(EXERCISE DESCRIPTION) The result should be the lines from the one holding "Toggle Italic formatting" to the end of the records below, repeated exactly. No pictures.

(Stored records)
*** Begin section ***

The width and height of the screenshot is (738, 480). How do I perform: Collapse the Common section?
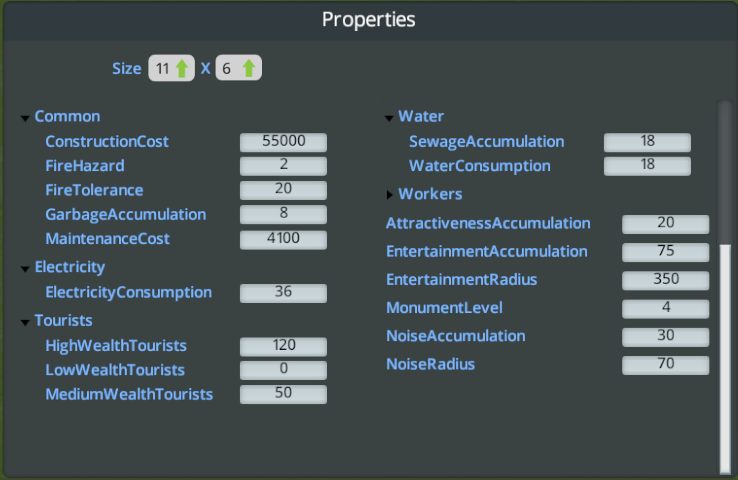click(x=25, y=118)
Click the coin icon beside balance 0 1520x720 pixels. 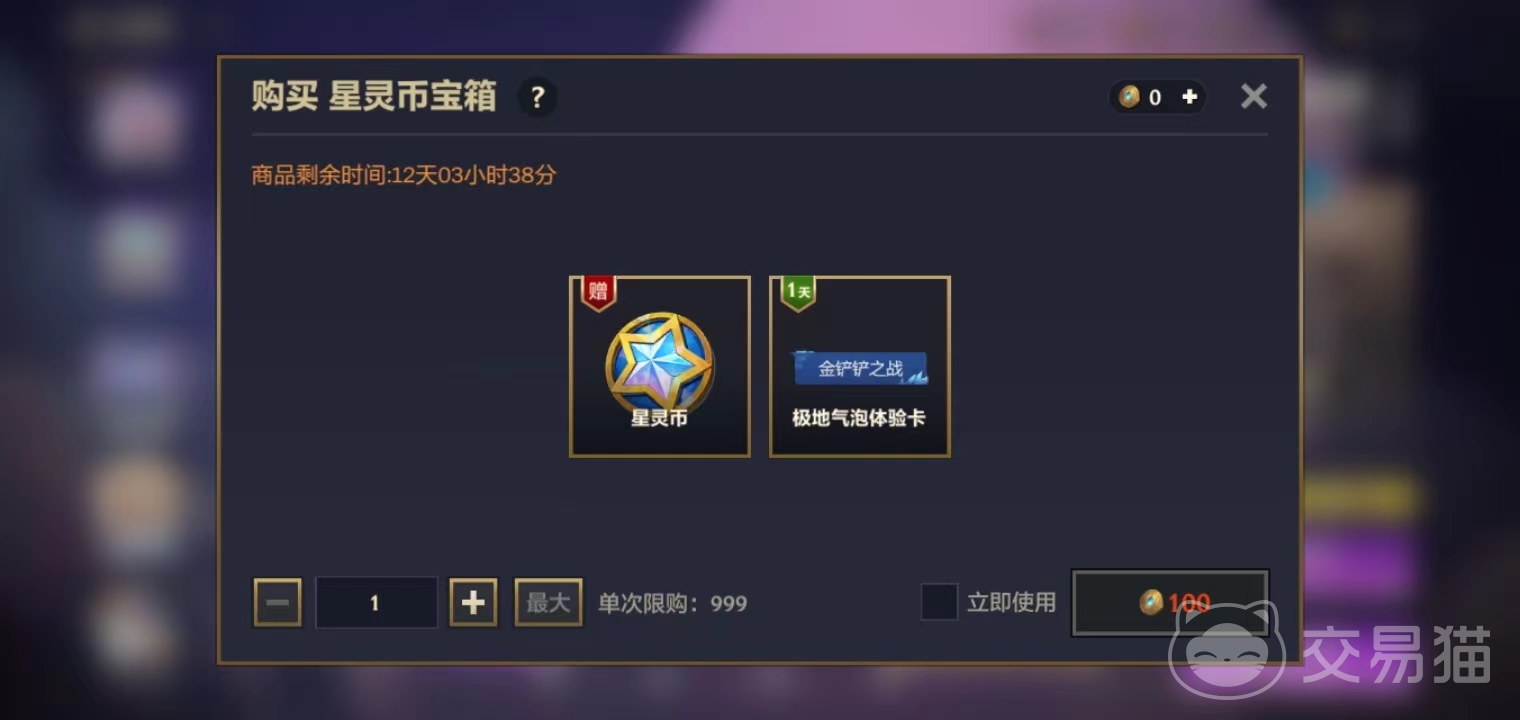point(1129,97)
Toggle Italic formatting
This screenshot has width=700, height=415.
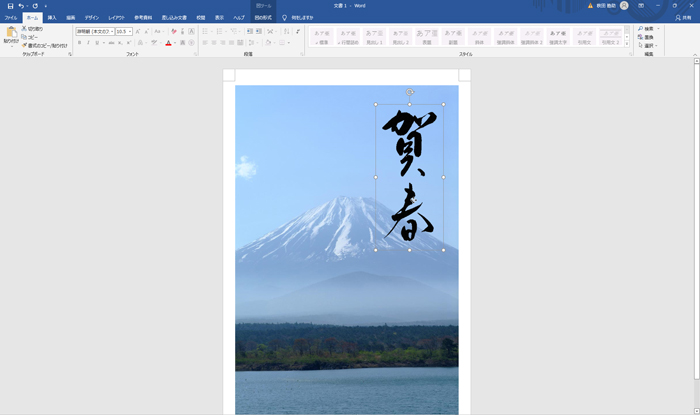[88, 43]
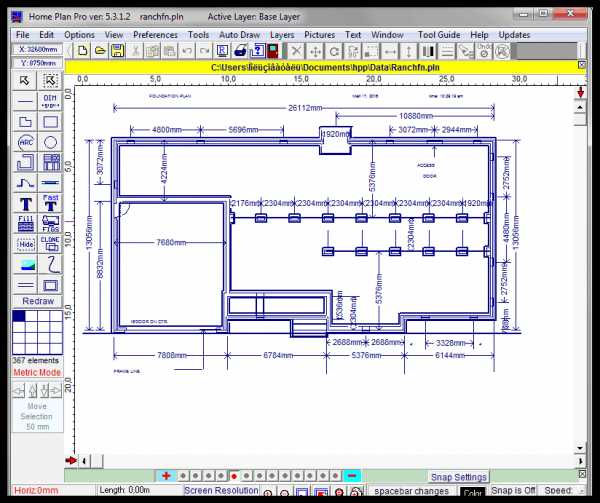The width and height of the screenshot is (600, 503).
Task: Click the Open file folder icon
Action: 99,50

*** End section ***

(WRITTEN ANSWER)
Toggle Italic formatting
This screenshot has width=700, height=415.
[88, 43]
The width and height of the screenshot is (600, 503).
Task: Click the Open file folder icon
Action: 99,50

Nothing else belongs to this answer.